Rewrite the records from the line with "Select the COLOR label" to the line with "Open the dial", renaming "Instruction" to "Directive" and keeping everything else unchanged. Give back only those lines.
[start of EXERCISE MATERIALS]
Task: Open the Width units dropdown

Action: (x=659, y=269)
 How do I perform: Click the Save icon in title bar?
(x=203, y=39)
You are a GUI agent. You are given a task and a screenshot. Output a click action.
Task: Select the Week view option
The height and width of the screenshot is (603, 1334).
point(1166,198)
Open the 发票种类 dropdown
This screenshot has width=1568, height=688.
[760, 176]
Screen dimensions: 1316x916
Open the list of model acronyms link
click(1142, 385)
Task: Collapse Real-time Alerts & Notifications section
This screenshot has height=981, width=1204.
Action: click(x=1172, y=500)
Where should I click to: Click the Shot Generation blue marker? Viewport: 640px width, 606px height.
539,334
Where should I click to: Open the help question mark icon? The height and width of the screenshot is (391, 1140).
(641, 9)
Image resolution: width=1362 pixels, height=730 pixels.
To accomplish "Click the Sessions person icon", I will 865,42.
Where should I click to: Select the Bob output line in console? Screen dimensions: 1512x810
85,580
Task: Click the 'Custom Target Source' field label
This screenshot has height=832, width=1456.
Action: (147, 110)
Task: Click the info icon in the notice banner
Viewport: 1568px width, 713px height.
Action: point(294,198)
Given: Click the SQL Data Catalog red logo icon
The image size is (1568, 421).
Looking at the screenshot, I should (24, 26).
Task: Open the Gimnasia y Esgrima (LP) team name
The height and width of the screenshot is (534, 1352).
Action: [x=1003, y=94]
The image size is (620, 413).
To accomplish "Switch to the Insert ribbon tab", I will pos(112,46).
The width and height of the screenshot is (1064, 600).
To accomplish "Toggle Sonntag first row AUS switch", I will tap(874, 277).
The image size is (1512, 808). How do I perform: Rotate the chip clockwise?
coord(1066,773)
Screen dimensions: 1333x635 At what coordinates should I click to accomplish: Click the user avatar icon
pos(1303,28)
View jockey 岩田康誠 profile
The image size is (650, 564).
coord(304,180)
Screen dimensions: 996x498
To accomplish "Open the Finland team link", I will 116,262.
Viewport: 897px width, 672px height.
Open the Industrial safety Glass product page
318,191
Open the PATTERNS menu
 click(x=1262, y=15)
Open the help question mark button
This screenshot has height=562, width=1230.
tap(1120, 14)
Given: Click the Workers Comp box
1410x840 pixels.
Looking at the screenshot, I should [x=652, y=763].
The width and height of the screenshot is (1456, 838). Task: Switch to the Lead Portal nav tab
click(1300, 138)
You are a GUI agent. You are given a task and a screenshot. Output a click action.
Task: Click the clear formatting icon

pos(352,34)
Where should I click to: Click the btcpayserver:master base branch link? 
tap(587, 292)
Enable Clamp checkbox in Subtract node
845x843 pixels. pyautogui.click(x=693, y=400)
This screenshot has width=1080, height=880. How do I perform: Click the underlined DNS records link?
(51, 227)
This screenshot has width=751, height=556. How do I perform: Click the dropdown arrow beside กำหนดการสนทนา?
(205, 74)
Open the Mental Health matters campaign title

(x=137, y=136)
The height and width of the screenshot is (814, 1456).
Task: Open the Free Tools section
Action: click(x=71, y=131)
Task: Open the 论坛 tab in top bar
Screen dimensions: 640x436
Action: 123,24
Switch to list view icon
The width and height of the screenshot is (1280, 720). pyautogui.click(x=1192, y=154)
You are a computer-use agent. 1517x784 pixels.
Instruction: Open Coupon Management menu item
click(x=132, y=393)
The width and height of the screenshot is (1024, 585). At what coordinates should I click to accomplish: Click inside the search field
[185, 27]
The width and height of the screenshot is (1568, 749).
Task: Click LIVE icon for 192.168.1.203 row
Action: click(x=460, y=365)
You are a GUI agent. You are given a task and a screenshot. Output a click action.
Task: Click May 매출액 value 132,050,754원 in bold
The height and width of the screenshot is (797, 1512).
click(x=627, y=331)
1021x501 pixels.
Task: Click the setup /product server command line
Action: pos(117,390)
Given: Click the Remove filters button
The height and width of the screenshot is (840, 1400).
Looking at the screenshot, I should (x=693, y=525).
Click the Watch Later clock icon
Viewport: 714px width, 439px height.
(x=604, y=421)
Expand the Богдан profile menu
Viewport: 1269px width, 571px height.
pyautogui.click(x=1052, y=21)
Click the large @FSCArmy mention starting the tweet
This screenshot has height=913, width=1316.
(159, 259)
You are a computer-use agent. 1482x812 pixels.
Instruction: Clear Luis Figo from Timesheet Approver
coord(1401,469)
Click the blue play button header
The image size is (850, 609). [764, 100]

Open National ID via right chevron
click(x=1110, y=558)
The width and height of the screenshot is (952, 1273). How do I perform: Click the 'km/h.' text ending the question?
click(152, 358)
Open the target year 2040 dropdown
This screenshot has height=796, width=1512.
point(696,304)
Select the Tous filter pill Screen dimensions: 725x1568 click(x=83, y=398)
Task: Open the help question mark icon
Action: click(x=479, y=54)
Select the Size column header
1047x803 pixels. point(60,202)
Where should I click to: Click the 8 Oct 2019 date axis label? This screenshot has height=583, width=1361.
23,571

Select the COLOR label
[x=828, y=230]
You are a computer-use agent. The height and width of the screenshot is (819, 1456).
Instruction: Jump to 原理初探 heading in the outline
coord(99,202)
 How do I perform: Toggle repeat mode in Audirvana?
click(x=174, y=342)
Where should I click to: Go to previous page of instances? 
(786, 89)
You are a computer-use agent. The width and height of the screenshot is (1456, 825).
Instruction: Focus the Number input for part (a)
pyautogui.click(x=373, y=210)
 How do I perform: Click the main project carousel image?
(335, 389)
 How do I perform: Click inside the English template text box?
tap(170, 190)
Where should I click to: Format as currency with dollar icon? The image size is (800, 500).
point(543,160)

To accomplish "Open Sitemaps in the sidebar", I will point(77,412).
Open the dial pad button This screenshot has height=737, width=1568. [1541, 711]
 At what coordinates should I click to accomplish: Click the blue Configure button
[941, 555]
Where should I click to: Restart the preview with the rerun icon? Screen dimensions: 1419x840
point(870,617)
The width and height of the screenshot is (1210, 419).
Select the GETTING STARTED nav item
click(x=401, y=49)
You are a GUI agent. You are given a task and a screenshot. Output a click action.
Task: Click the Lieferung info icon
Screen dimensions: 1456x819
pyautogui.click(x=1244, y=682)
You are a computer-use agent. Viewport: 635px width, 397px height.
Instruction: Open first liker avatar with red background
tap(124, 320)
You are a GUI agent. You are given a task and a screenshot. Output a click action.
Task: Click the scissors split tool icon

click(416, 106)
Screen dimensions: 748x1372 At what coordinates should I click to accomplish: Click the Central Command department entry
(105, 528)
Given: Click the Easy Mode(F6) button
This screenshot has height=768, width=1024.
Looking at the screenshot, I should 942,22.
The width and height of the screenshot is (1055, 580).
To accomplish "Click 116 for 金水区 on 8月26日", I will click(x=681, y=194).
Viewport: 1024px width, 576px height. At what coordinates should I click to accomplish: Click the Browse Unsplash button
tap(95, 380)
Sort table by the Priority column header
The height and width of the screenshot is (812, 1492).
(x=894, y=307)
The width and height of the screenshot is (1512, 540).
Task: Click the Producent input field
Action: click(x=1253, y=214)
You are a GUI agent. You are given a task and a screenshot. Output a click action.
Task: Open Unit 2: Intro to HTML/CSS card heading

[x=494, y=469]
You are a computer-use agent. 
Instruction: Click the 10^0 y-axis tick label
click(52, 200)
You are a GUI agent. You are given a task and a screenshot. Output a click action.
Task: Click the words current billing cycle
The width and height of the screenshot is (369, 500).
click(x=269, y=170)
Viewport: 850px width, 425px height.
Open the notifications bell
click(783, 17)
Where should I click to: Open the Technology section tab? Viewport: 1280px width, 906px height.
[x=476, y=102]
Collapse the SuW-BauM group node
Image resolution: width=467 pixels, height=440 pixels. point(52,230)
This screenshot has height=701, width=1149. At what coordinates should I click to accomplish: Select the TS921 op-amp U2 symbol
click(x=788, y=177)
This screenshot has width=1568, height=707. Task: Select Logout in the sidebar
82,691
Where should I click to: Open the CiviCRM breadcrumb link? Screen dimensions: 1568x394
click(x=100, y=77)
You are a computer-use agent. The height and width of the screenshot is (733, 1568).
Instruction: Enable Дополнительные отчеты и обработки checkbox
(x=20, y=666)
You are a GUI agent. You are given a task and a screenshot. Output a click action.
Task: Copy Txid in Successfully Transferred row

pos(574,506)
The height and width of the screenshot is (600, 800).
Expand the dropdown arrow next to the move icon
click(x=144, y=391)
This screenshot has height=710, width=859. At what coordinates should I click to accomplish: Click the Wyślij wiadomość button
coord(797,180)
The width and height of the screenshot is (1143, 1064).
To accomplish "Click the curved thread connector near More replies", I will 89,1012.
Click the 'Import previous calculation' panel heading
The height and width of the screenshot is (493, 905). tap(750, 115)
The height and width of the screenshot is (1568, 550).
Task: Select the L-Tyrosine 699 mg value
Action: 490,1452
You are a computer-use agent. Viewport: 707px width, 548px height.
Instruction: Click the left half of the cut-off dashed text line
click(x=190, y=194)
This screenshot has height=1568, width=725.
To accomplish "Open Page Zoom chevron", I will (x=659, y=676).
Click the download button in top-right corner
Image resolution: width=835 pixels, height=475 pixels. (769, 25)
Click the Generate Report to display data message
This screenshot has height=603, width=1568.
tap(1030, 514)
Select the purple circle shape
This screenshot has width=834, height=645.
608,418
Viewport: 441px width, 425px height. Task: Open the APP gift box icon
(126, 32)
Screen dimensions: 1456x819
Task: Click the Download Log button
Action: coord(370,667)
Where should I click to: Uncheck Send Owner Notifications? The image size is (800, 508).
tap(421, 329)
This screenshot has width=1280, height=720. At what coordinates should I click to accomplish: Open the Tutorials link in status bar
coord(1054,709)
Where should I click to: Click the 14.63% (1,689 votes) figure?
[end of EXERCISE MATERIALS]
### IN RESPONSE
Select the COLOR label
[x=828, y=230]
You are a computer-use agent. The height and width of the screenshot is (819, 1456).
Directive: Jump to 原理初探 heading in the outline
coord(99,202)
 How do I perform: Toggle repeat mode in Audirvana?
click(x=174, y=342)
Where should I click to: Go to previous page of instances? 
(786, 89)
You are a computer-use agent. The width and height of the screenshot is (1456, 825).
Directive: Focus the Number input for part (a)
pyautogui.click(x=373, y=210)
 How do I perform: Click the main project carousel image?
(335, 389)
 How do I perform: Click inside the English template text box?
tap(170, 190)
Where should I click to: Format as currency with dollar icon? The image size is (800, 500).
point(543,160)

To accomplish "Open Sitemaps in the sidebar", I will point(77,412).
Open the dial pad button This screenshot has height=737, width=1568. [1541, 711]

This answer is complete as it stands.